(TASK) Exact reproduction is needed for the lines from the one with "Open your profile" to the end of the listing below, and for no other lines.

○ ○ ○ ○ ○

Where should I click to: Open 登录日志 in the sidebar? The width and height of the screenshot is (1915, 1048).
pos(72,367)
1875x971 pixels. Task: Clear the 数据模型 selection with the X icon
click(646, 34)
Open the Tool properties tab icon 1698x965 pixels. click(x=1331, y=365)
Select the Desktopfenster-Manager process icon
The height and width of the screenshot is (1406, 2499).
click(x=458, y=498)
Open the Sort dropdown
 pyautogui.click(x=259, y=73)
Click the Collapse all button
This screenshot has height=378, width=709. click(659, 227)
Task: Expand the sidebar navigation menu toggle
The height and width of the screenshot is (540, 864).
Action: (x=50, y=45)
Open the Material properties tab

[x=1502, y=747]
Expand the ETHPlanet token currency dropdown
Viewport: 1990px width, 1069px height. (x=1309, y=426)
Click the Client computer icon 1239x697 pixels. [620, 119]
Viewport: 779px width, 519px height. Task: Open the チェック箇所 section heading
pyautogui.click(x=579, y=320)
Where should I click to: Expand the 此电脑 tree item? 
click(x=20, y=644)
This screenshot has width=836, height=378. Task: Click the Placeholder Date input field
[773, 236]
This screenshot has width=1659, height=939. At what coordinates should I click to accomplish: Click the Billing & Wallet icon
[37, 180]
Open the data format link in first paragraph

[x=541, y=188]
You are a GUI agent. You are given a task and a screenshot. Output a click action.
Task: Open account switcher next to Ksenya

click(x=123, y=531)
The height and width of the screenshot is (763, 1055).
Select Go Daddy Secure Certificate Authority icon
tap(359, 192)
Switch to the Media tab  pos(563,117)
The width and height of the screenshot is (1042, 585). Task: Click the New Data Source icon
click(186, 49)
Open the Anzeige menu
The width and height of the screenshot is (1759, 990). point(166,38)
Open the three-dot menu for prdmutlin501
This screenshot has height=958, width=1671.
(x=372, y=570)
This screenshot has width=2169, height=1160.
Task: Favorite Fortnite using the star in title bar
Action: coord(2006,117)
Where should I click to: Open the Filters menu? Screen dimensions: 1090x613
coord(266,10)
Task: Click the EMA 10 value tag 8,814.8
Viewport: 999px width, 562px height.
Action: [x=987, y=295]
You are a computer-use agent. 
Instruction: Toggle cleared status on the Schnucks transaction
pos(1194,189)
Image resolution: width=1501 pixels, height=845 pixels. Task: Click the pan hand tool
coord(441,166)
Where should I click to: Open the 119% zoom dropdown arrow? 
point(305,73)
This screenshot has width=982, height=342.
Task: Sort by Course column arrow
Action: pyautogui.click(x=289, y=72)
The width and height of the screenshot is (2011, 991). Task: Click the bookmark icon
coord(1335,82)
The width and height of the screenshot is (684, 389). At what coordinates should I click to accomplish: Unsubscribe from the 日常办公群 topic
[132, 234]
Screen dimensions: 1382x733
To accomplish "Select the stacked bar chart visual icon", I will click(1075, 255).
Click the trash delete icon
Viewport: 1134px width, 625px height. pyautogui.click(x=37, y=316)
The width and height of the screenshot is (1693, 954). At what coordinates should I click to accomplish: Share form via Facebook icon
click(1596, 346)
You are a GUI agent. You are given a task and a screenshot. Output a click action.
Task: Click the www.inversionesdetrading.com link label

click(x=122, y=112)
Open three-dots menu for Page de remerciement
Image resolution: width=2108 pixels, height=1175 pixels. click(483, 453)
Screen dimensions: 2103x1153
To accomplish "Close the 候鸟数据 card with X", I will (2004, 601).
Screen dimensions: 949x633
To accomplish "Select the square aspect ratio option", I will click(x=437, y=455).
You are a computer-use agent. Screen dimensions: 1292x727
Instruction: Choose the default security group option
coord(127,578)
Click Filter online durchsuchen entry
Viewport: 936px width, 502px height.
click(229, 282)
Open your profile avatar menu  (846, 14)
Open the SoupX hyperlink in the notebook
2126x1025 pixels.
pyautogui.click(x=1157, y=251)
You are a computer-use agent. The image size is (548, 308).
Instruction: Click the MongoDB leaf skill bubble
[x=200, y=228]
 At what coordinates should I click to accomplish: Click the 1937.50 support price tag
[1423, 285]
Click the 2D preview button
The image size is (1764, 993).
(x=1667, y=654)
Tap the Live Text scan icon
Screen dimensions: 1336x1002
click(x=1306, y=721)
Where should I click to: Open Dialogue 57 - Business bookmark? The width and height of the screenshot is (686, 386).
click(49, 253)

○ ○ ○ ○ ○

(TASK OUTPUT)
Open your profile avatar menu  (846, 14)
Open the SoupX hyperlink in the notebook
2126x1025 pixels.
pyautogui.click(x=1157, y=251)
You are a computer-use agent. The image size is (548, 308).
Instruction: Click the MongoDB leaf skill bubble
[x=200, y=228]
 At what coordinates should I click to accomplish: Click the 1937.50 support price tag
[1423, 285]
Click the 2D preview button
The image size is (1764, 993).
(x=1667, y=654)
Tap the Live Text scan icon
Screen dimensions: 1336x1002
click(x=1306, y=721)
Where should I click to: Open Dialogue 57 - Business bookmark? The width and height of the screenshot is (686, 386).
click(49, 253)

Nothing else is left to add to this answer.